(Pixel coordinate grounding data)
○ ○ ○ ○ ○
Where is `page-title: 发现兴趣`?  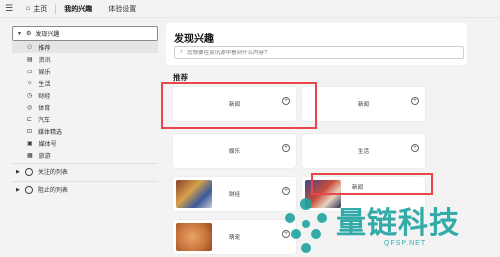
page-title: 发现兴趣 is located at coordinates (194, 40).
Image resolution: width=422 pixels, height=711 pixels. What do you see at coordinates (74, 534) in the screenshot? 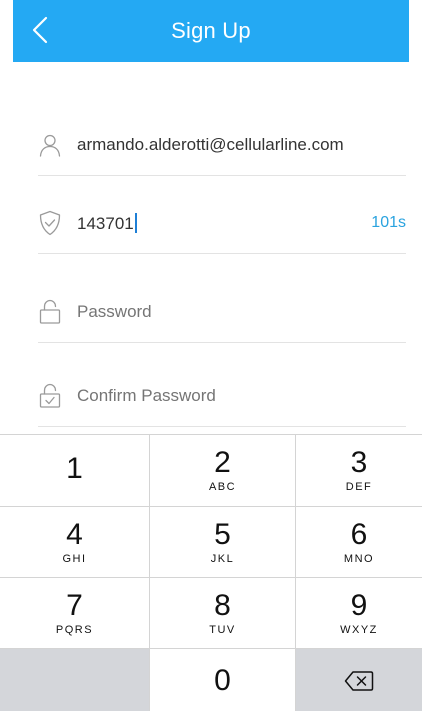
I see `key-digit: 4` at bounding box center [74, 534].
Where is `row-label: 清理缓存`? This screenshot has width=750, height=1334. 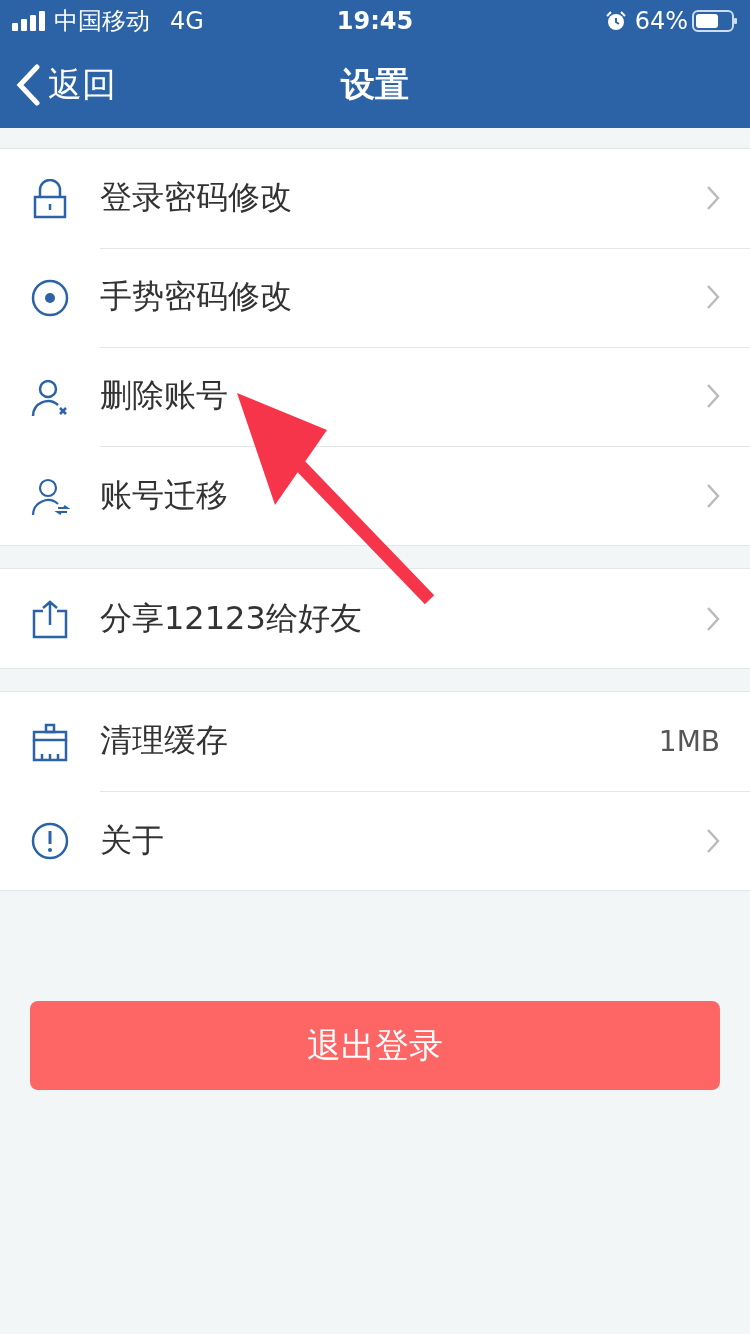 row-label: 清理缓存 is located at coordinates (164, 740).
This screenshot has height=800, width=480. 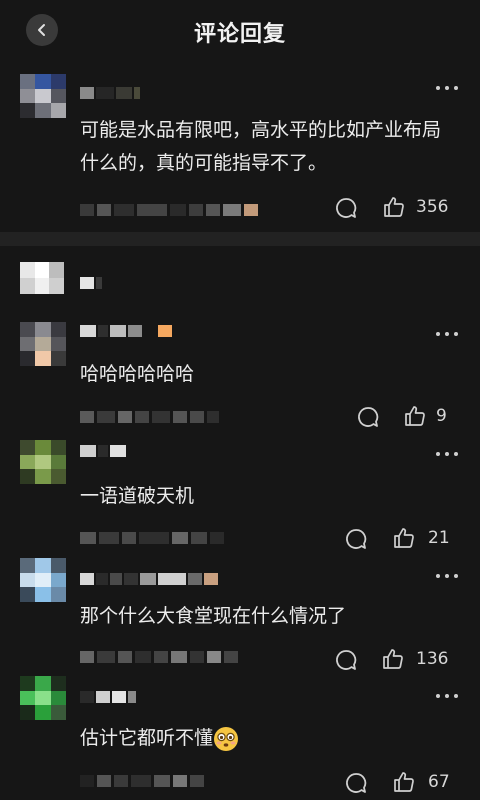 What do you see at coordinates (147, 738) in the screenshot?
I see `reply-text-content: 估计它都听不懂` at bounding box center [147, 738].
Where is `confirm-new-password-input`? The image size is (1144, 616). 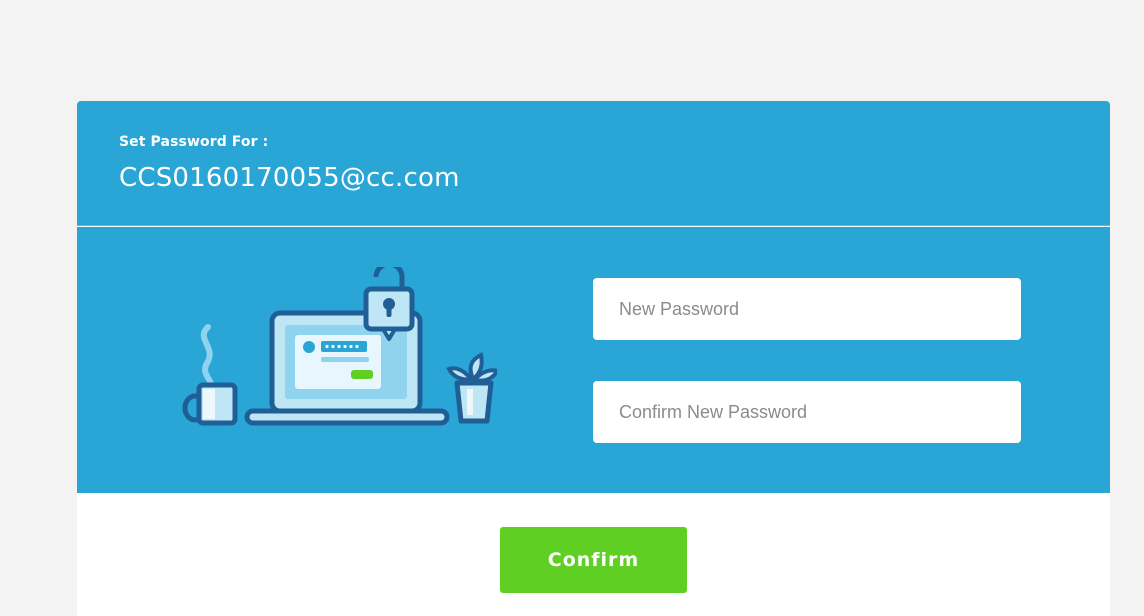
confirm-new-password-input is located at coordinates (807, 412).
○ ○ ○ ○ ○
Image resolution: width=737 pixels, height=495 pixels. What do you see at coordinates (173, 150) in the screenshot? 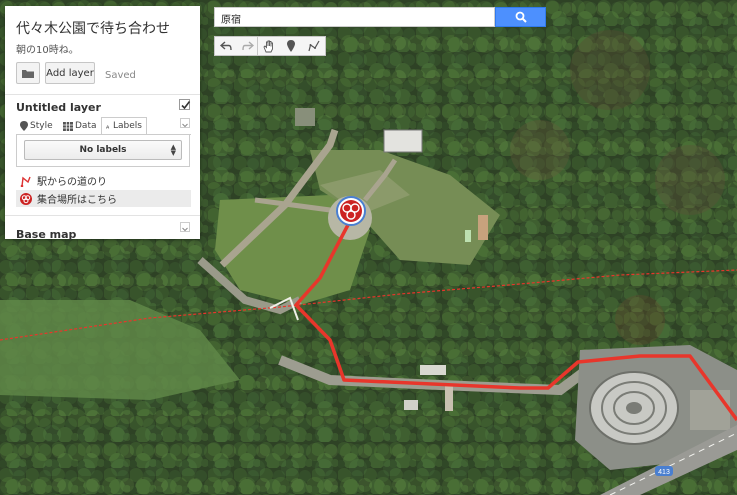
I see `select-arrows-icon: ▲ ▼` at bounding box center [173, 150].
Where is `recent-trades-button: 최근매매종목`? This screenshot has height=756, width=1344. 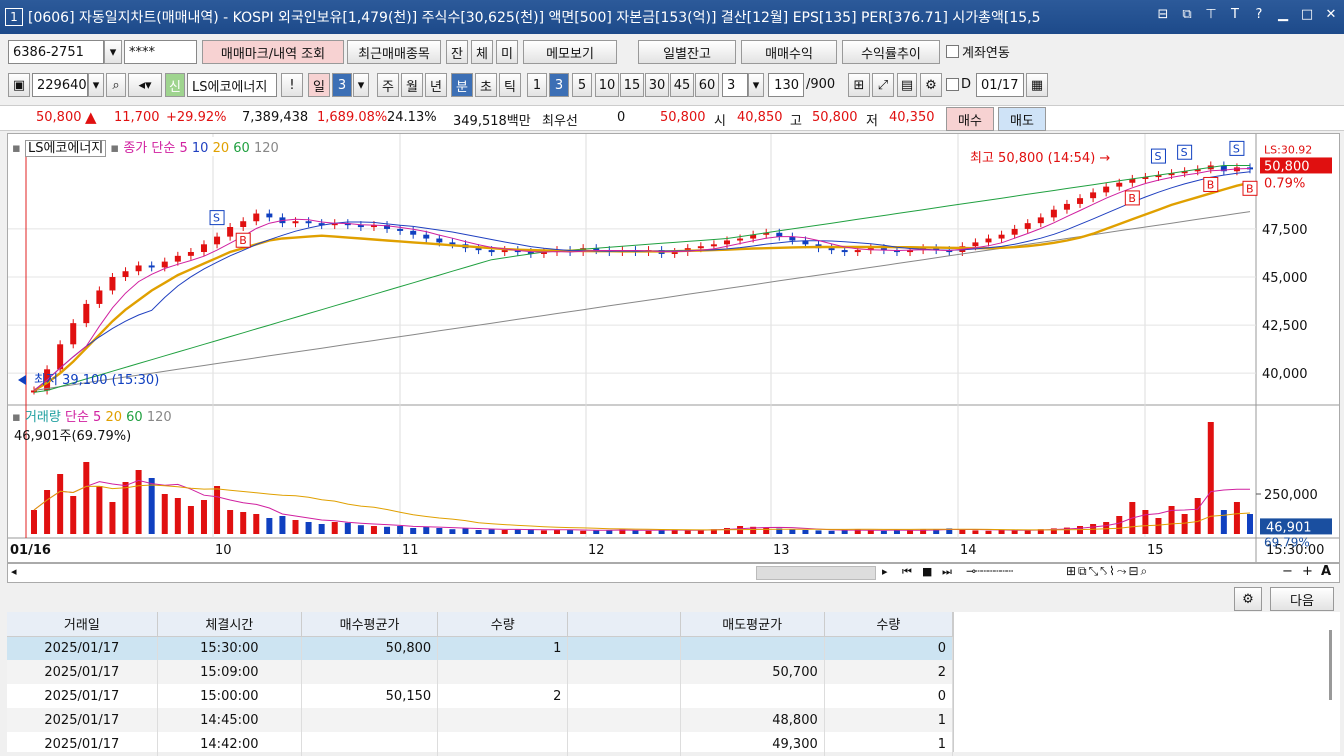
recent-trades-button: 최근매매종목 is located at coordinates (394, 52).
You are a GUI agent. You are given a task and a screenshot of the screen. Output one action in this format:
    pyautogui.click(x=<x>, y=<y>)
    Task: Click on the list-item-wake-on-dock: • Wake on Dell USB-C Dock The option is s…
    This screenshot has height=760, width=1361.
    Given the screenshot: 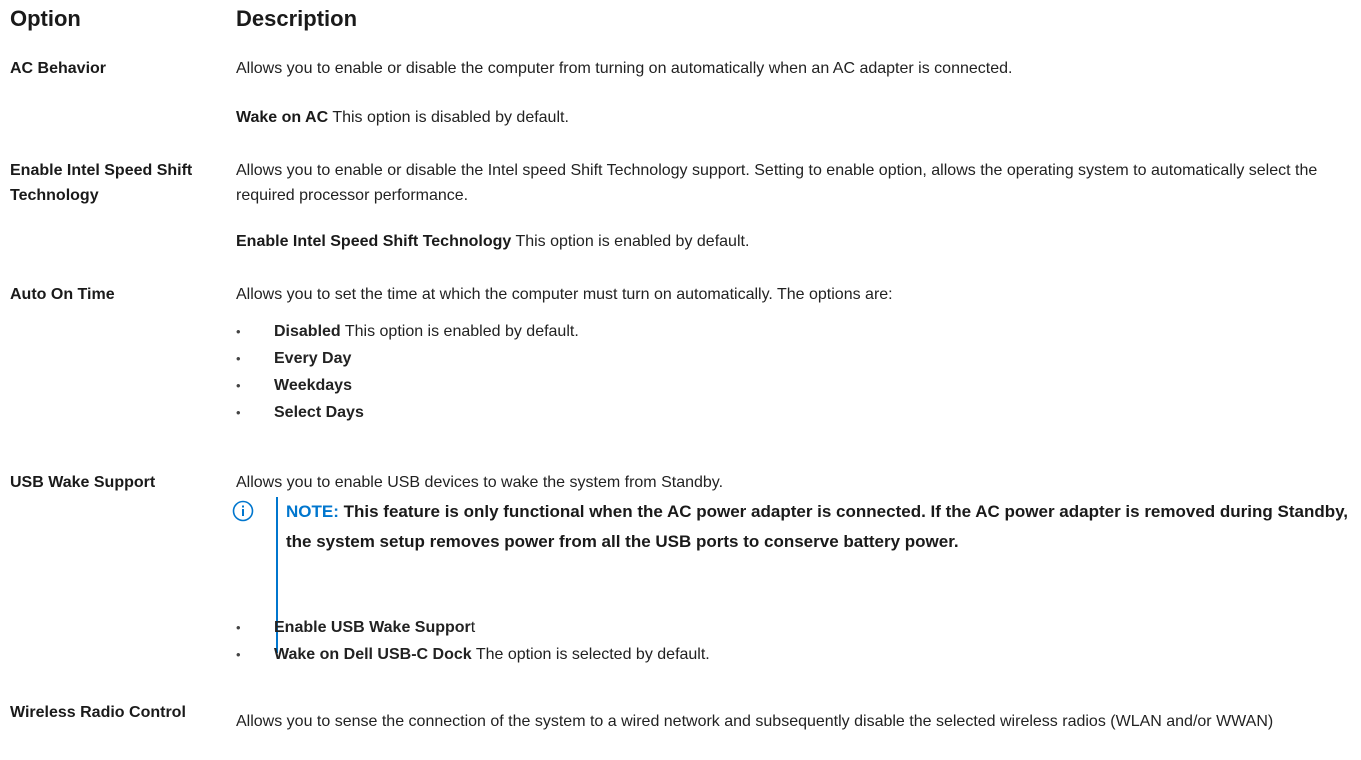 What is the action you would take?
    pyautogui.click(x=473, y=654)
○ ○ ○ ○ ○
Exercise: Output the rows starting at the line containing "is (1144, 616)." and ending at the line containing "confirm-new-password-input is located" as a Markdown table with the columns "No." and "Line", skipping blank lines and leaving out the pictures.

Your solution:
| No. | Line |
|---|---|
| 1 | Where is `confirm-new-password-input`? The image size is (1144, 616).  |
| 2 | confirm-new-password-input is located at coordinates (807, 412). |